Item position entries:

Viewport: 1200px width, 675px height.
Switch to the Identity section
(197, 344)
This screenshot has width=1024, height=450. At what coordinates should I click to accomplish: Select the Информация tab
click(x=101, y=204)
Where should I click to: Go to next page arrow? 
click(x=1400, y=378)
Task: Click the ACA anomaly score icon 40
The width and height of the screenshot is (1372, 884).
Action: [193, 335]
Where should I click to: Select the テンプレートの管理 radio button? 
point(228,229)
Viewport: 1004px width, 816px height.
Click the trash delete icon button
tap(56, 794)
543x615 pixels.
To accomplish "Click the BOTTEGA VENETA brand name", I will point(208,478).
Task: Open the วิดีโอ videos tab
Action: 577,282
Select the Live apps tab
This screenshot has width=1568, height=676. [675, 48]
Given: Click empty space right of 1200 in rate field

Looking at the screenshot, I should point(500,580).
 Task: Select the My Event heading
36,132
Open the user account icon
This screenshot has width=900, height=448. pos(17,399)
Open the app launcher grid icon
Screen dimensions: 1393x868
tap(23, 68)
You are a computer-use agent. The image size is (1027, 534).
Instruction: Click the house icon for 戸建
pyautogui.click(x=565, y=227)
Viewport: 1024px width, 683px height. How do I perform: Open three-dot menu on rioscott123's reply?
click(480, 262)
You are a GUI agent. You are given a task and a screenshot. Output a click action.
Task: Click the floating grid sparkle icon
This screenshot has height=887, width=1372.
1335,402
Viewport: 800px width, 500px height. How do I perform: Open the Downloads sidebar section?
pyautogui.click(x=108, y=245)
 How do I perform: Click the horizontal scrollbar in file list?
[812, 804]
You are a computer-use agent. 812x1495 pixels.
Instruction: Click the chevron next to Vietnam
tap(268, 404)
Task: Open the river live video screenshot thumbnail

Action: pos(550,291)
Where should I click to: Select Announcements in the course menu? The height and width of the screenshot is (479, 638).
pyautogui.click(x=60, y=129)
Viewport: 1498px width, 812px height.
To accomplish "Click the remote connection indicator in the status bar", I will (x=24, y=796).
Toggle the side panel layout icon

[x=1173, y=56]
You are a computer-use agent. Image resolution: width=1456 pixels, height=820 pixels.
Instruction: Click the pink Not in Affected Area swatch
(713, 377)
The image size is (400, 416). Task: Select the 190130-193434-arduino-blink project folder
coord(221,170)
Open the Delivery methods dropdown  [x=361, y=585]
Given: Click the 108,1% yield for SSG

**Aim of the exercise**
Rewrite the data above, replacing each occurrence of "Viewport" with "Screen size" and leaving everything else unchanged.

**Response to the exercise**
Screen size: 1200px width, 675px height.
Switch to the Identity section
(197, 344)
This screenshot has width=1024, height=450. At what coordinates should I click to accomplish: Select the Информация tab
click(x=101, y=204)
Where should I click to: Go to next page arrow? 
click(x=1400, y=378)
Task: Click the ACA anomaly score icon 40
The width and height of the screenshot is (1372, 884).
Action: [193, 335]
Where should I click to: Select the テンプレートの管理 radio button? 
point(228,229)
Screen size: 1004px width, 816px height.
Click the trash delete icon button
tap(56, 794)
543x615 pixels.
To accomplish "Click the BOTTEGA VENETA brand name", I will point(208,478).
Task: Open the วิดีโอ videos tab
Action: 577,282
Select the Live apps tab
This screenshot has width=1568, height=676. [675, 48]
Given: Click empty space right of 1200 in rate field

Looking at the screenshot, I should point(500,580).
 Task: Select the My Event heading
36,132
Open the user account icon
This screenshot has width=900, height=448. pos(17,399)
Open the app launcher grid icon
Screen dimensions: 1393x868
tap(23, 68)
You are a computer-use agent. The image size is (1027, 534).
Instruction: Click the house icon for 戸建
pyautogui.click(x=565, y=227)
Screen size: 1024px width, 683px height. How do I perform: Open three-dot menu on rioscott123's reply?
click(480, 262)
You are a GUI agent. You are given a task and a screenshot. Output a click action.
Task: Click the floating grid sparkle icon
This screenshot has height=887, width=1372.
1335,402
Screen size: 800px width, 500px height. How do I perform: Open the Downloads sidebar section?
pyautogui.click(x=108, y=245)
 How do I perform: Click the horizontal scrollbar in file list?
[812, 804]
You are a computer-use agent. 812x1495 pixels.
Instruction: Click the chevron next to Vietnam
tap(268, 404)
Task: Open the river live video screenshot thumbnail

Action: pos(550,291)
Where should I click to: Select Announcements in the course menu? The height and width of the screenshot is (479, 638).
pyautogui.click(x=60, y=129)
Screen size: 1498px width, 812px height.
To accomplish "Click the remote connection indicator in the status bar", I will (x=24, y=796).
Toggle the side panel layout icon

[x=1173, y=56]
You are a computer-use agent. Image resolution: width=1456 pixels, height=820 pixels.
Instruction: Click the pink Not in Affected Area swatch
(713, 377)
The image size is (400, 416). Task: Select the 190130-193434-arduino-blink project folder
coord(221,170)
Open the Delivery methods dropdown  [x=361, y=585]
Given: Click the 108,1% yield for SSG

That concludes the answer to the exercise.